Please output the lines from the one with "Toggle 金额自动翻翻 checkbox" through the end of the data exactly as written, omitting all pictures.

(Beginning of Task inputs)

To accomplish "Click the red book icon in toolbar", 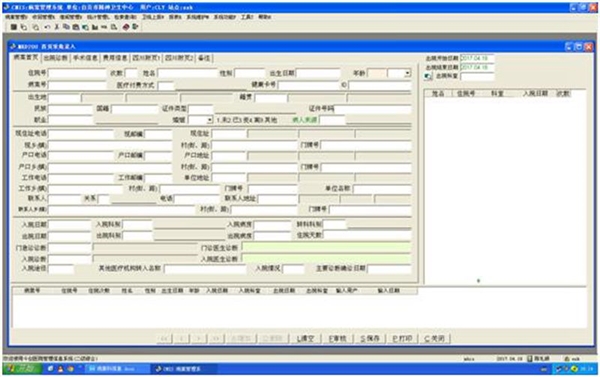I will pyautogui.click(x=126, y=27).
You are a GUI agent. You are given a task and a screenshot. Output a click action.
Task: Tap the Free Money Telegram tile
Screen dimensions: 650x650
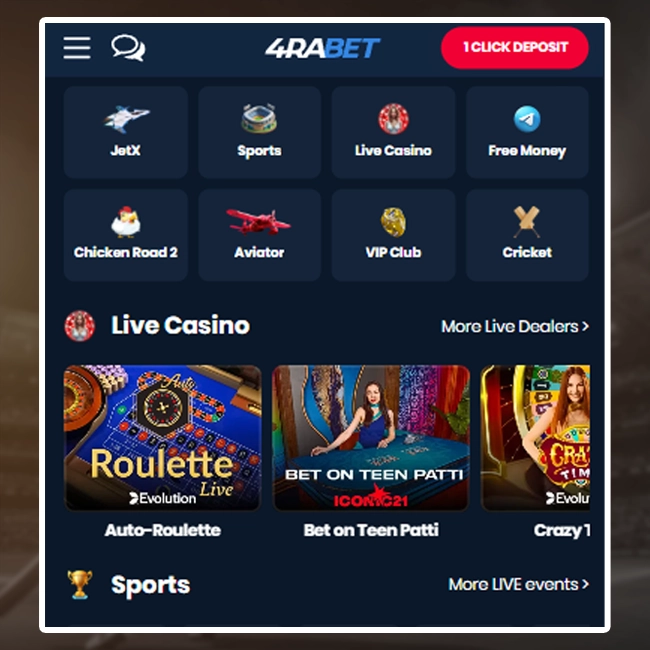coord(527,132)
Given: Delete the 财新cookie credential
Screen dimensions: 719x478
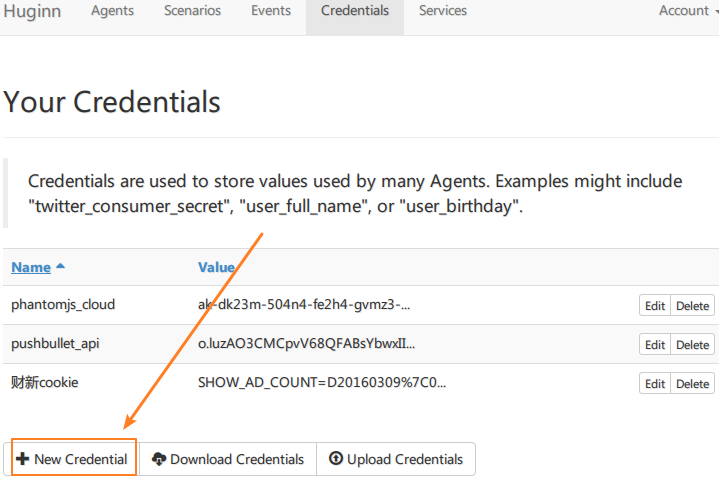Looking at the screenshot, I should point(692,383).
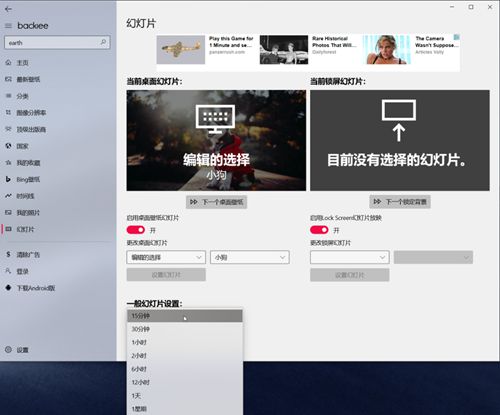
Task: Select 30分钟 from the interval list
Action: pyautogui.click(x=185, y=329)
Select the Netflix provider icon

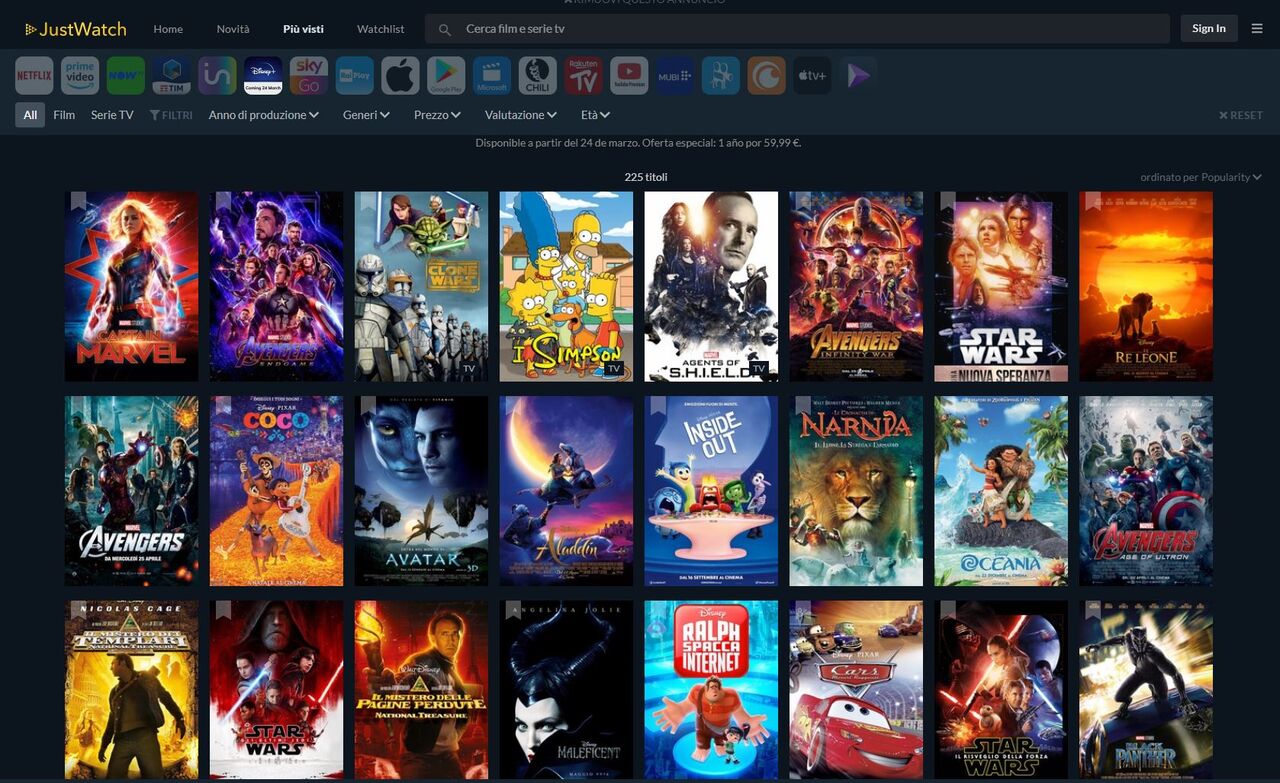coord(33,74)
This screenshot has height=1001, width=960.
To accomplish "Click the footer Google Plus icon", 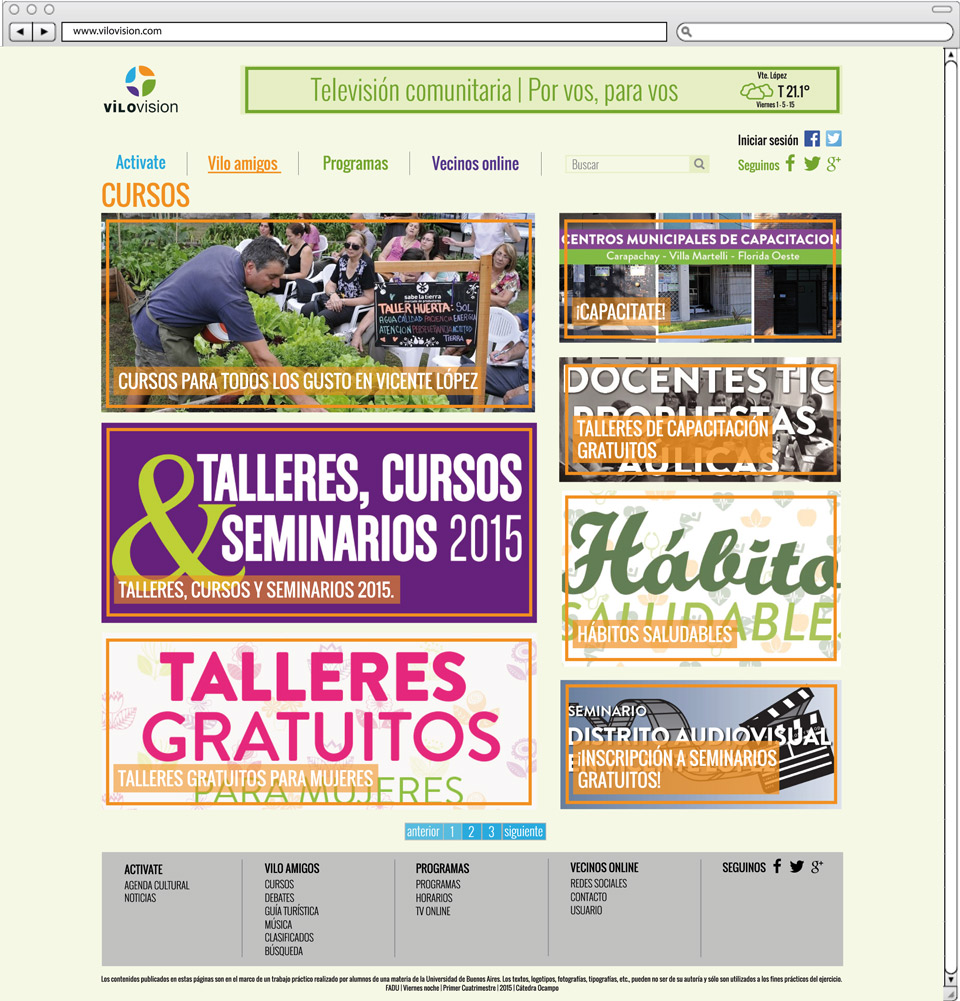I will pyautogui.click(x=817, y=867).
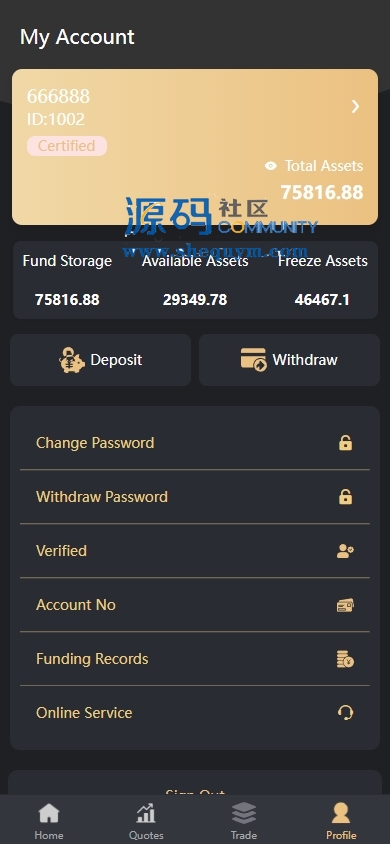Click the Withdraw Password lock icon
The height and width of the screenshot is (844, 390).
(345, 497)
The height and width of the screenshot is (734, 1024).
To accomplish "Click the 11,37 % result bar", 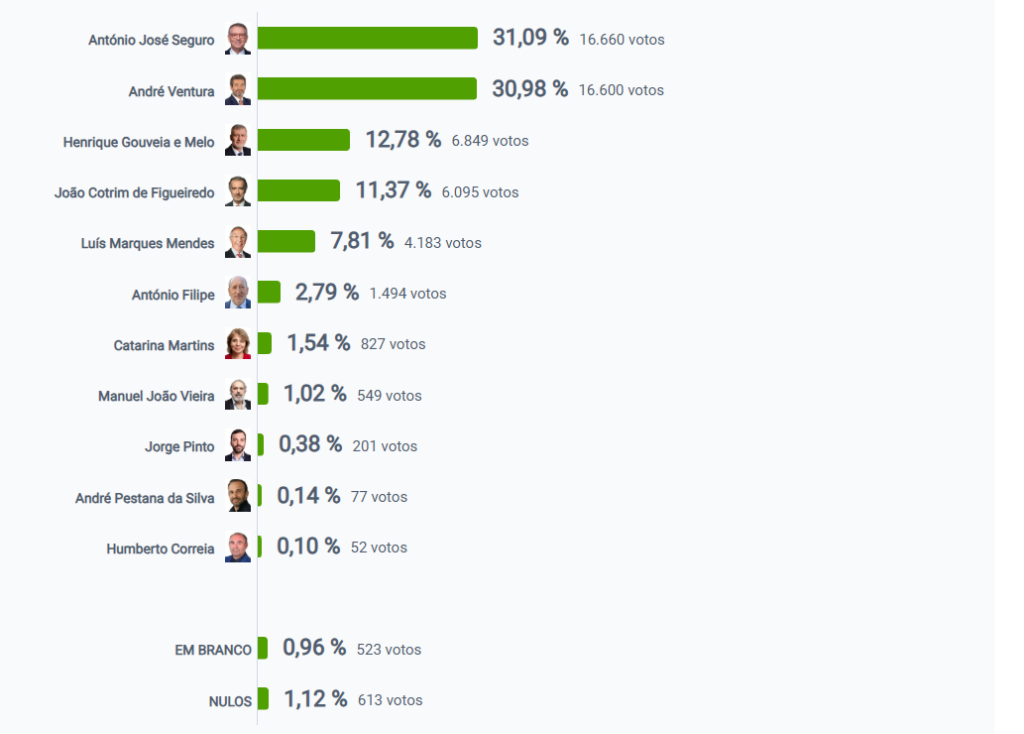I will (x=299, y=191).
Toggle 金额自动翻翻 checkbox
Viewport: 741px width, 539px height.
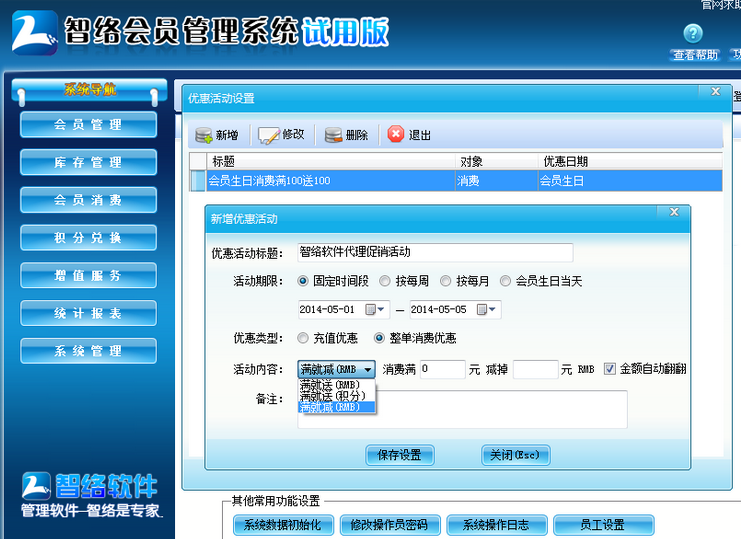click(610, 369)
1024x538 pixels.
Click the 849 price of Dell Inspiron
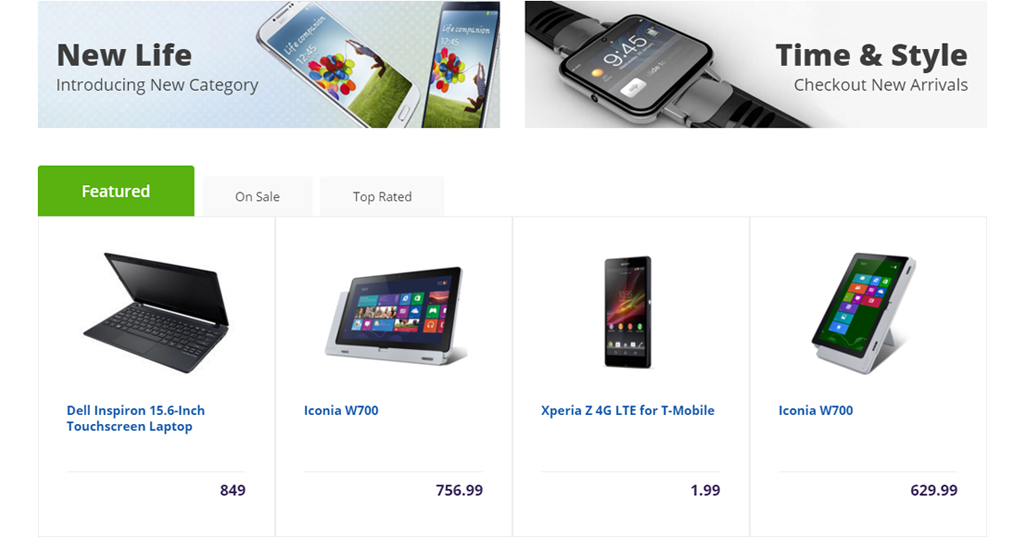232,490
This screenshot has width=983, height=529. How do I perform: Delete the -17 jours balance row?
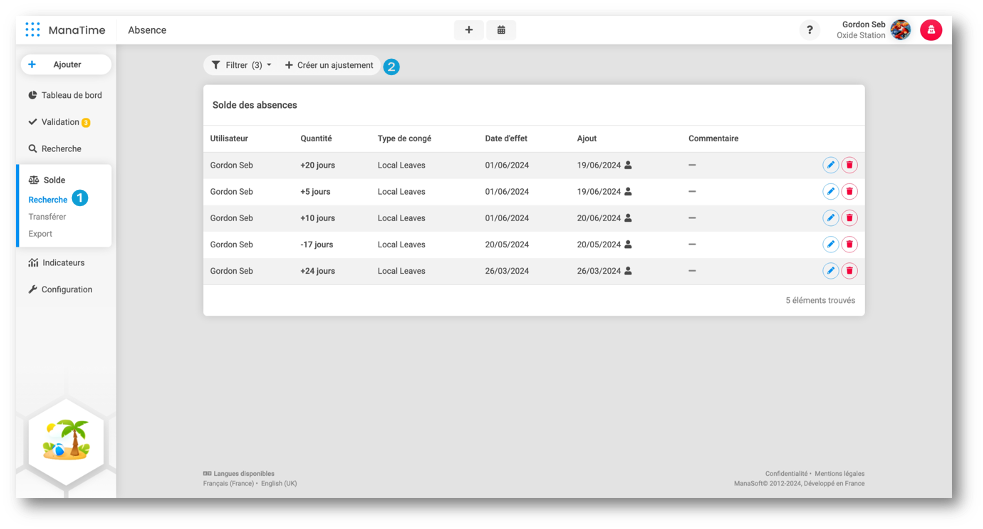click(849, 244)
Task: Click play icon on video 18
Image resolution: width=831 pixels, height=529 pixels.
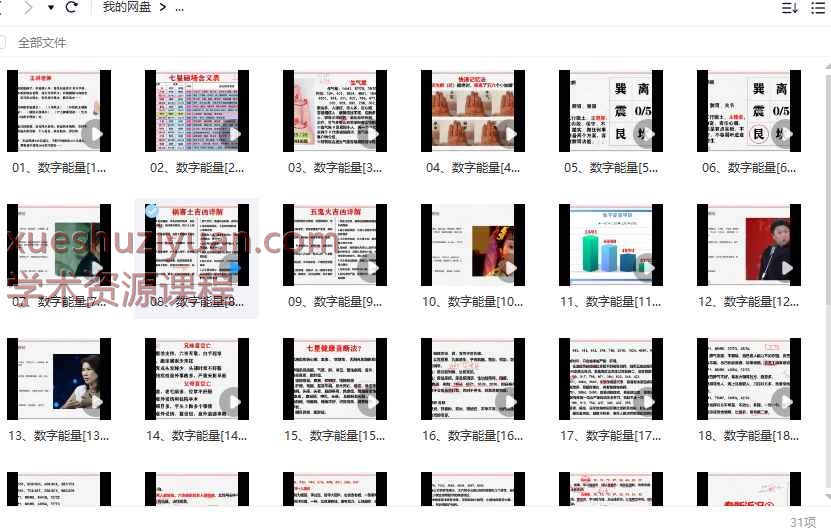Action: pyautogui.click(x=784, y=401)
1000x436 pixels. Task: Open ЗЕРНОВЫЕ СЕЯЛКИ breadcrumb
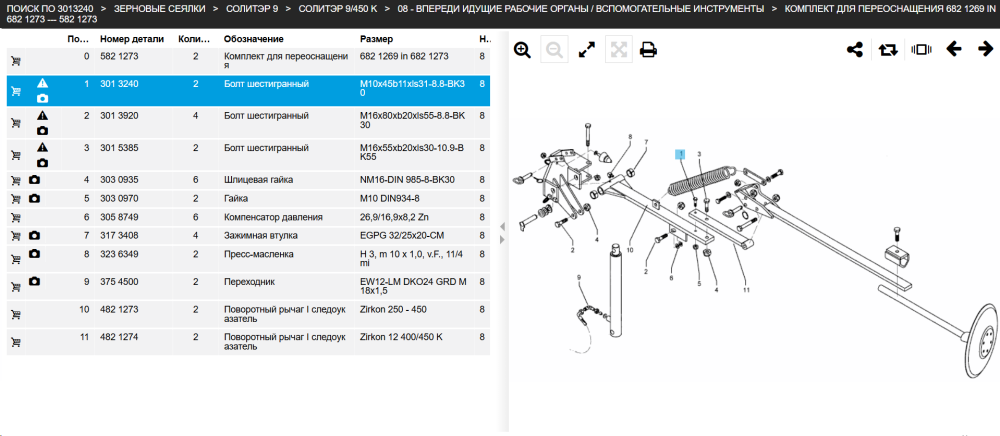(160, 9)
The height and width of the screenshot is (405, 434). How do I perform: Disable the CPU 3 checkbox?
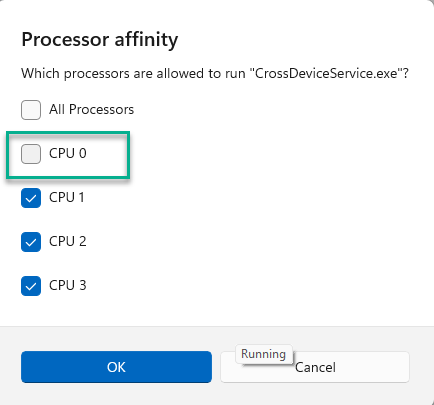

(End of Task inputs)

* _Solution below_:
Toggle 金额自动翻翻 checkbox
Viewport: 741px width, 539px height.
click(610, 369)
1024x538 pixels.
Click the 849 price of Dell Inspiron
232,490
This screenshot has width=983, height=529. How do I perform: Delete the -17 jours balance row?
click(849, 244)
Task: Click play icon on video 18
Image resolution: width=831 pixels, height=529 pixels.
Action: pyautogui.click(x=784, y=401)
1000x436 pixels. Task: Open ЗЕРНОВЫЕ СЕЯЛКИ breadcrumb
(160, 9)
The height and width of the screenshot is (405, 434). How do I perform: Disable the CPU 3 checkbox?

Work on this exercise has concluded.